Nativitas tua, Deus noster, lumen gnoseos attulit mundo : in ipsa enim qui adorabant sidera, a sidere discunt adorare te Solem Iustitiae, et cognoscere Orientem ex alto: Domine, gloria tibi.

Eden in Bethlehem apertum est: venite, videamus, thesaurum absconditum inveniemus ; venite, teneamus in antro quae sunt in Paradiso. Hic apparuit radix non irrigata, germinans veniam ; hic invenitur puteus infossus e cujus aqua olim David bibere desideravit; hic Virgo parvulum enixa, sitim Davidis et Adami ocius sedavit ideoque magis festinemus ad locum ubi natus est parvulus novus ante saecula Deus.

Gaudete j usti ; coeli jubilate, exsultate montes : Christus natus est ; Virgo sedet, Cherubim imitata, portans in sinu suo Deum Verbum caro factum; pastores natum glorificant Magi Domino dona offerunt Angeli hymnificantes clamant : Incomprehensibilis Domine, gloria tibi.

 

    Gloire à Dieu au plus haut des cieux ! c’est le cri des Anges en Bethléhem; sur la terre, paix aux hommes de bonne volonté. Le sein de la Vierge est plus vaste que le ciel; une lumière s’est levée sur ceux qui étaient assis dans les ténèbres. Cette lumière a exalté les humbles et ceux qui chantent avec les Anges : Gloire à Dieu au plus haut des cieux !

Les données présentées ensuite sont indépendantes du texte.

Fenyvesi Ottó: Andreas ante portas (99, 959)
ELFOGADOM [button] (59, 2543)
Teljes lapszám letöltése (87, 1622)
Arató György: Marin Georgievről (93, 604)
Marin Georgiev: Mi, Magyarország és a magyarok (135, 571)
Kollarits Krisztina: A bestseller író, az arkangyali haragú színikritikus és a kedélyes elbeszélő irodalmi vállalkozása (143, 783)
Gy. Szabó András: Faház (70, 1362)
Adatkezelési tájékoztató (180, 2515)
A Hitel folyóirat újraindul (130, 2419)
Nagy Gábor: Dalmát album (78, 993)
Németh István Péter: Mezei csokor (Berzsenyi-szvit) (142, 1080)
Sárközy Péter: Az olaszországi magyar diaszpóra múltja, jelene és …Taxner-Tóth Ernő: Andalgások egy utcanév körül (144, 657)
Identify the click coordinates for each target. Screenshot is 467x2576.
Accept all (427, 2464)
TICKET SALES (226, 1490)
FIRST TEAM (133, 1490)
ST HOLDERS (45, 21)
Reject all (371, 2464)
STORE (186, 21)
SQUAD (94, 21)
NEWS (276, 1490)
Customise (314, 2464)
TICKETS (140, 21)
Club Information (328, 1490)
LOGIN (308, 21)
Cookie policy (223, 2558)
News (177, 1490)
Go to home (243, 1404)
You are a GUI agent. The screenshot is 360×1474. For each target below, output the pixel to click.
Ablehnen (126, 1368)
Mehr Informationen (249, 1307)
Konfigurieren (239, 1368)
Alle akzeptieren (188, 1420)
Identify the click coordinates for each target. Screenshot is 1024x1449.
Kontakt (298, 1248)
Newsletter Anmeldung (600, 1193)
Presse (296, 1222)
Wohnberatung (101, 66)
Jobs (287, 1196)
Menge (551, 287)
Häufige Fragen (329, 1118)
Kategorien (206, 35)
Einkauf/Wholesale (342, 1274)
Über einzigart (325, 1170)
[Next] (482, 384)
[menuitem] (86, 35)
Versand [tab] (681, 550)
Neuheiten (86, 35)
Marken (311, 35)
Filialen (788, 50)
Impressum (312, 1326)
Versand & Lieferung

    Réjouis-toi, Israël ; chantez la louange, vous tous qui aimez Sion. Le lien de la damnation d’Adam a été brisé; le Paradis nous a été ouvert, et le Serpent a perdu sa force. Celle qu’il avait trompée au commencement, il la voit maintenant Mère du Créateur. O abîme des richesses de la sagesse et de la science de Dieu ! celle qui avait introduit en toute chair la mort, ouvrage du péché, est devenue, par une Mère de Dieu, le principe du salut. Car le petit enfant qui naît d’elle est le Dieu très parfait : dans sa naissance même, il maintient le sceau de la virginité; par ses langes il délie les liens du péché, et, par son enfance, il apporte le remède aux douleurs d’Ève qui n’enfantait qu’avec tristesse. Que toute créature mène le chœur, et se réjouisse ; car le Christ est venu la rappeler à la vie et sauver nos âmes.

    Ta naissance, ô notre Dieu, a apporté au monde la lumière de la science ; par elle, ceux qui adoraient les astres apprennent d’un astre à t’adorer, Soleil de justice ; à te reconnaître, céleste Orient : gloire à toi, Seigneur !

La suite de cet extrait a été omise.